Exercise material>

☆ ☆ ☆ ☆ ☆

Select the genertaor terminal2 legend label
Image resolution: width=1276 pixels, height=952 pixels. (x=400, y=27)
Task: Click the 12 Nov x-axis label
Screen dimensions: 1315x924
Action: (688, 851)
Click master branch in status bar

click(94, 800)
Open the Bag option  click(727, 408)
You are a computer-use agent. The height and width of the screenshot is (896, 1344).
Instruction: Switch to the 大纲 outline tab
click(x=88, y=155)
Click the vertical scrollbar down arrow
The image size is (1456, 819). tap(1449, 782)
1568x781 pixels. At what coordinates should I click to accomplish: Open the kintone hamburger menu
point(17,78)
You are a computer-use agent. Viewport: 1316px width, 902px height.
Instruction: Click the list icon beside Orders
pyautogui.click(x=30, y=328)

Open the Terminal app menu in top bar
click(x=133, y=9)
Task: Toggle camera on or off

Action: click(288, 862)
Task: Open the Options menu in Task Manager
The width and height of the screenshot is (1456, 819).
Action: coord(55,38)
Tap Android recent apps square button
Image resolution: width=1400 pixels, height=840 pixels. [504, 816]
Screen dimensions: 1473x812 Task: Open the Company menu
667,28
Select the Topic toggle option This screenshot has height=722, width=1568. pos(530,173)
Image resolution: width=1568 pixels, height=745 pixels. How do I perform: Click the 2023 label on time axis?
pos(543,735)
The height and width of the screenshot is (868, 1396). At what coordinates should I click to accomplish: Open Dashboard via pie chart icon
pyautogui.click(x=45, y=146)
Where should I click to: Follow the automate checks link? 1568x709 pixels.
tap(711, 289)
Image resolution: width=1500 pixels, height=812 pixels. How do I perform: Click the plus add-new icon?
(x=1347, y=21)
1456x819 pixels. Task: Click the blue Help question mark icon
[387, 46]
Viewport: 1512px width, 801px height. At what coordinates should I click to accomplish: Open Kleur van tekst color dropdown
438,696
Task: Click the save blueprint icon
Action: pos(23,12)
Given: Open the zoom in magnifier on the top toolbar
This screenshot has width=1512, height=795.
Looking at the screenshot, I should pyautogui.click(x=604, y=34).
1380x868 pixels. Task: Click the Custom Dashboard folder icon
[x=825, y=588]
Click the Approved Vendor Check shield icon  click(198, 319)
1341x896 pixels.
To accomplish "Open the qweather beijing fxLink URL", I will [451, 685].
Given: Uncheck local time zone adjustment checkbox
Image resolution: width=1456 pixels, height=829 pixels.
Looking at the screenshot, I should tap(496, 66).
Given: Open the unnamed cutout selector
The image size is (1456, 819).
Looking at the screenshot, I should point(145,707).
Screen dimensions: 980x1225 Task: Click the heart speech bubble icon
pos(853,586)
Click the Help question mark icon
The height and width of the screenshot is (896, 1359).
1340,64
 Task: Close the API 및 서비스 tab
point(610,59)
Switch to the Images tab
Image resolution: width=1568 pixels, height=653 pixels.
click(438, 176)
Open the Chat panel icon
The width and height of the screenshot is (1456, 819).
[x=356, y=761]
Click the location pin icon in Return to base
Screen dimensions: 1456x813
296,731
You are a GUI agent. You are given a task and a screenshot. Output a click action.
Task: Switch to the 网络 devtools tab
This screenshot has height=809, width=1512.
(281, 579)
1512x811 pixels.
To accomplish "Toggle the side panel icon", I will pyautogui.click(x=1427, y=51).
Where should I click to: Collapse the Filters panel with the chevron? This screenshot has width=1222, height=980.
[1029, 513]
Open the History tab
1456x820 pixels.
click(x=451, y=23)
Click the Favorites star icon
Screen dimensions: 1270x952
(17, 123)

☆ ☆ ☆ ☆ ☆

Directions for this task>
Retype the listing in full, keeping every word as it appears.

Solution>
Select the genertaor terminal2 legend label
Image resolution: width=1276 pixels, height=952 pixels. (x=400, y=27)
Task: Click the 12 Nov x-axis label
Screen dimensions: 1315x924
Action: (688, 851)
Click master branch in status bar

click(94, 800)
Open the Bag option  click(727, 408)
You are a computer-use agent. The height and width of the screenshot is (896, 1344).
Instruction: Switch to the 大纲 outline tab
click(x=88, y=155)
Click the vertical scrollbar down arrow
The image size is (1456, 819). tap(1449, 782)
1568x781 pixels. At what coordinates should I click to accomplish: Open the kintone hamburger menu
point(17,78)
You are a computer-use agent. Viewport: 1316px width, 902px height.
Instruction: Click the list icon beside Orders
pyautogui.click(x=30, y=328)

Open the Terminal app menu in top bar
click(x=133, y=9)
Task: Toggle camera on or off

Action: click(288, 862)
Task: Open the Options menu in Task Manager
The width and height of the screenshot is (1456, 819).
Action: coord(55,38)
Tap Android recent apps square button
Image resolution: width=1400 pixels, height=840 pixels. [504, 816]
Screen dimensions: 1473x812 Task: Open the Company menu
667,28
Select the Topic toggle option This screenshot has height=722, width=1568. pos(530,173)
Image resolution: width=1568 pixels, height=745 pixels. How do I perform: Click the 2023 label on time axis?
pos(543,735)
The height and width of the screenshot is (868, 1396). At what coordinates should I click to accomplish: Open Dashboard via pie chart icon
pyautogui.click(x=45, y=146)
Where should I click to: Follow the automate checks link? 1568x709 pixels.
tap(711, 289)
Image resolution: width=1500 pixels, height=812 pixels. How do I perform: Click the plus add-new icon?
(x=1347, y=21)
1456x819 pixels. Task: Click the blue Help question mark icon
[387, 46]
Viewport: 1512px width, 801px height. At what coordinates should I click to accomplish: Open Kleur van tekst color dropdown
438,696
Task: Click the save blueprint icon
Action: pos(23,12)
Given: Open the zoom in magnifier on the top toolbar
This screenshot has width=1512, height=795.
Looking at the screenshot, I should pyautogui.click(x=604, y=34).
1380x868 pixels. Task: Click the Custom Dashboard folder icon
[x=825, y=588]
Click the Approved Vendor Check shield icon  click(198, 319)
1341x896 pixels.
To accomplish "Open the qweather beijing fxLink URL", I will [451, 685].
Given: Uncheck local time zone adjustment checkbox
Image resolution: width=1456 pixels, height=829 pixels.
Looking at the screenshot, I should tap(496, 66).
Given: Open the unnamed cutout selector
The image size is (1456, 819).
Looking at the screenshot, I should point(145,707).
Screen dimensions: 980x1225 Task: Click the heart speech bubble icon
pos(853,586)
Click the Help question mark icon
The height and width of the screenshot is (896, 1359).
1340,64
 Task: Close the API 및 서비스 tab
point(610,59)
Switch to the Images tab
Image resolution: width=1568 pixels, height=653 pixels.
click(438, 176)
Open the Chat panel icon
The width and height of the screenshot is (1456, 819).
[x=356, y=761]
Click the location pin icon in Return to base
Screen dimensions: 1456x813
296,731
You are a GUI agent. You are given a task and a screenshot. Output a click action.
Task: Switch to the 网络 devtools tab
This screenshot has height=809, width=1512.
(281, 579)
1512x811 pixels.
To accomplish "Toggle the side panel icon", I will pyautogui.click(x=1427, y=51).
Where should I click to: Collapse the Filters panel with the chevron? This screenshot has width=1222, height=980.
[1029, 513]
Open the History tab
1456x820 pixels.
click(x=451, y=23)
Click the Favorites star icon
Screen dimensions: 1270x952
(17, 123)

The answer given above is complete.